Old Penn Station.  William Low.  Henry Holt & Co., 2007.

borrowed on interlibrary loan

Saturday, October 15, 2011

The Cazuela That the Farm Maiden Stirred

Seems like I have quite a few picture books to blog about - get ready for some posts on great books, both old and new!  And in the pipeline is another Alice book blog and some nonfiction picture books too, so there's a lot to look forward to this fall!

I think you can tell by now that I have a fondness for Hispanic authors and stories (If you haven't thought about that before, there's reviews here and here.  I've lived in San Diego and the Phoenix area, so I am definitely interested in talking about these books and seeing them succeed.  So I'm here to introduce you to one of the books that has already been mentioned as an outstanding picture book this year.  I'm hopeful it will at least win a Pura Belpre award, if not a Caldecott, too!

The Cazuela that the Farm Maiden Stirred is set up in a cumulative rhyme pattern.  I know preschool and primary grade teachers salivate when they hear that a new book is written in a cumulative pattern.  At my old library, we put together themed boxes of books for teachers.  We dreaded seeing "cumulative books" on the request slip.  There is no easy way to search for these books since there isn't really a subject heading.  You would have to rely on web bibliographies or your own memory to find these books.  For those of you who might not know what a cumulative book is, it's a book that is constructed like the nursery rhyme "The House that Jack Built", where things are added on with each stanza, but the stanza is primarily a retelling of everything that's come before.  It's always worth mentioning when a book works successfully in this pattern.

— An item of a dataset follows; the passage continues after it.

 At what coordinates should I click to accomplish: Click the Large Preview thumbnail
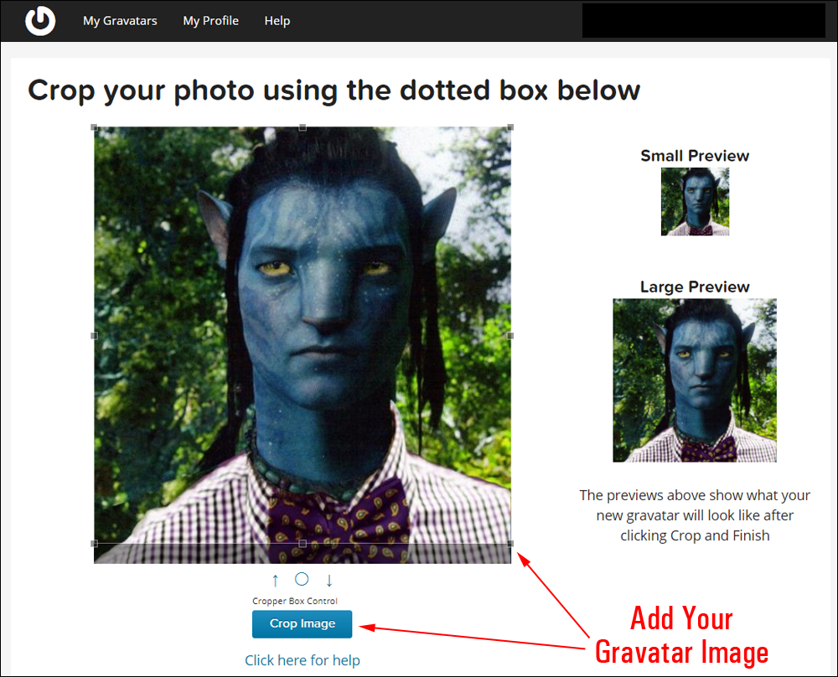click(x=695, y=380)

It begins, of course, with the farm maiden, who is leaping on the title page as she begins the stirring.  Each page introduces both an animal and the ingredient they are adding to the pot in English (the majority of the text is in English).  On subsequent pages, the animal and the ingredient are incorporated into the text in Spanish.  Vamos uses the text itself to emphasize the Spanish words - each noun is at the end of a line, formatted in bold, larger text.  It draws your attention to the Spanish vocabulary.  For non-Spanish speakers, there is a certain amount of comfort in the fact that they have already seen the word in English.  That way parent can point to the animal or ingredient when it is repeated in Spanish.  Also included for non-Spanish speakers is a glossary with pronunciations located at the end of the story.
Speaking of the end of the story, once all of the animals (and a farmer) have added their ingredients to the farm maiden's pot, they have made a traditional Hispanic dish, arroz con leche.  All the animals, farm maiden and farmer enjoy it together in what the jacket flap calls "a bilingual celebration of community and food".  It truly is a celebration, and all of them have given their time and work to make this delicious dish.  Vamos has also included a recipe for arroz con leche (good to know for schools or families who like to present a book and then cook together).

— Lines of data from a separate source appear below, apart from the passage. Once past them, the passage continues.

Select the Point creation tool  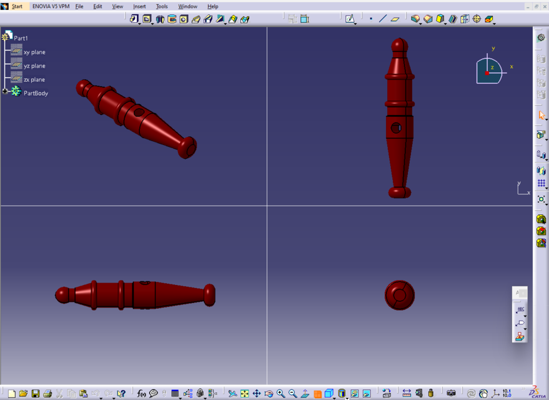coord(370,19)
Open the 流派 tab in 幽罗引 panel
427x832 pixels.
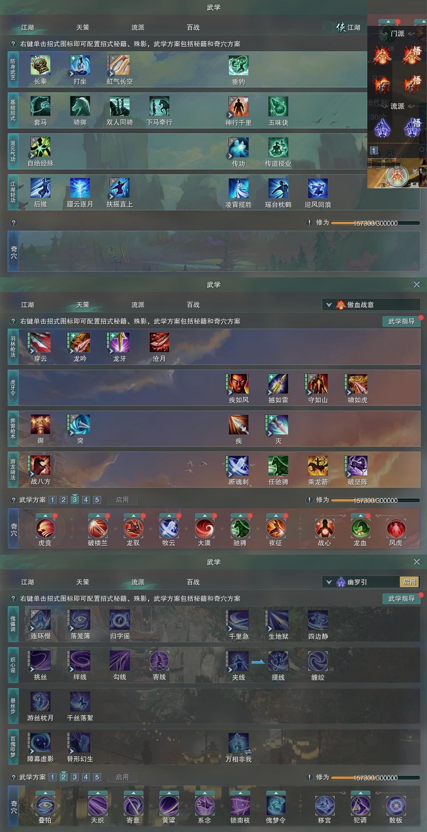(138, 582)
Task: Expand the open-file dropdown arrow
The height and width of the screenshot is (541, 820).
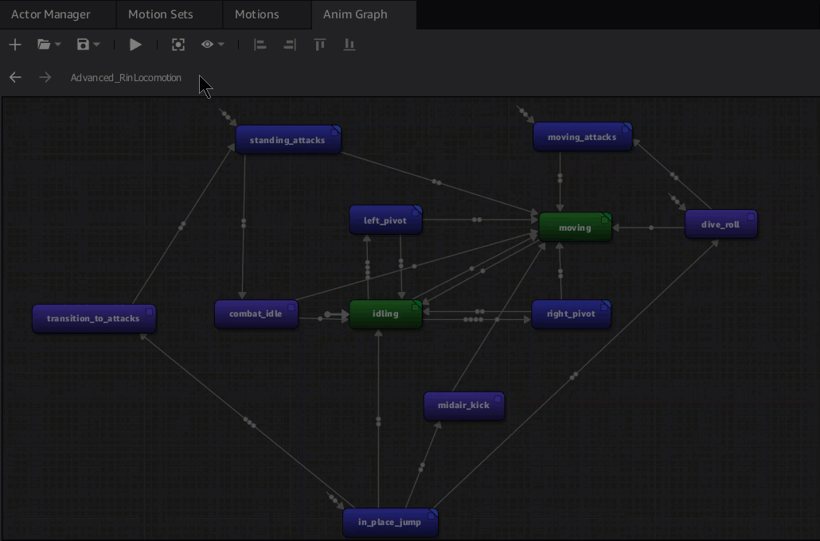Action: [x=59, y=45]
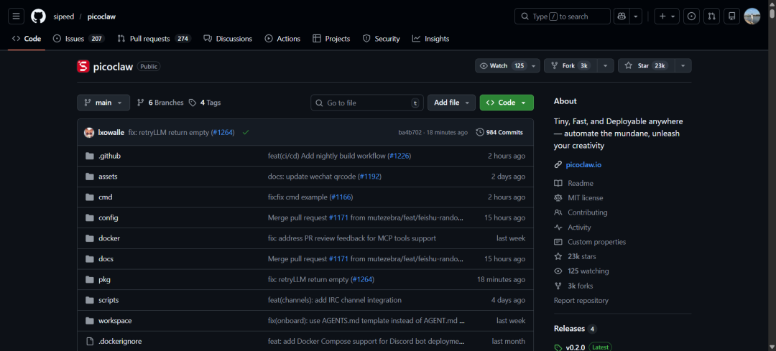The width and height of the screenshot is (776, 351).
Task: Go to the GitHub home logo
Action: pyautogui.click(x=38, y=17)
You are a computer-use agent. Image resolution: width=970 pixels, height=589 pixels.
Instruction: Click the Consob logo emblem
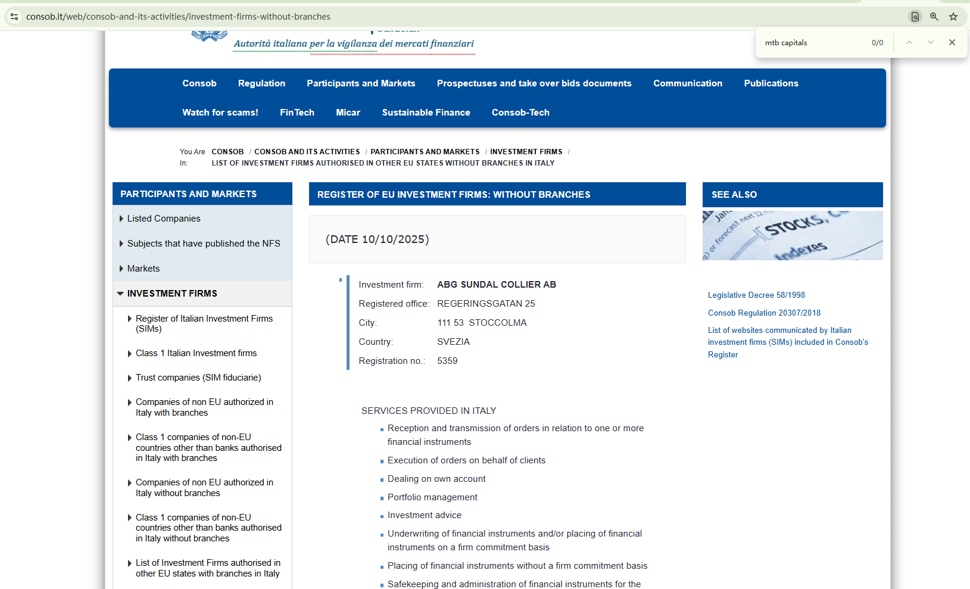(209, 36)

But as much fun as the rhyme is, the illustrations take its exuberance to a higher level.  Lopez chose warm yellows, browns, oranges and reds that evoke a desert landscape.  There is so much to look at in these illustrations for viewers.  There are animals everywhere, interacting with each other in funny ways.  The goat wears a large chef's hat as the cow gives him instructions as the farm maiden milks her.  As the arroz con leche cooks to its finale, all the animals peer longingly into the pot.  The farmer and farm maiden's clothing and home add to the rustic feel of this book.  Everyone is happy to work together and equally happy to eat up their hard work.  Texture is drawn into the illustrations with swirls, dashes and dots.  However, Lopez also uses the background texture of the grained wood he created his paintings on to good effect.  He is expert at evoking smell, movement and emotion in his art.
This book is luscious and highly recommended.  I only hope the committees appreciate this as much as I do!

The Cazuela that the Farm Maiden Stirred.  Samantha R. Vamos; illustrated by Rafael Lopez.  Charlesbridge, 2011.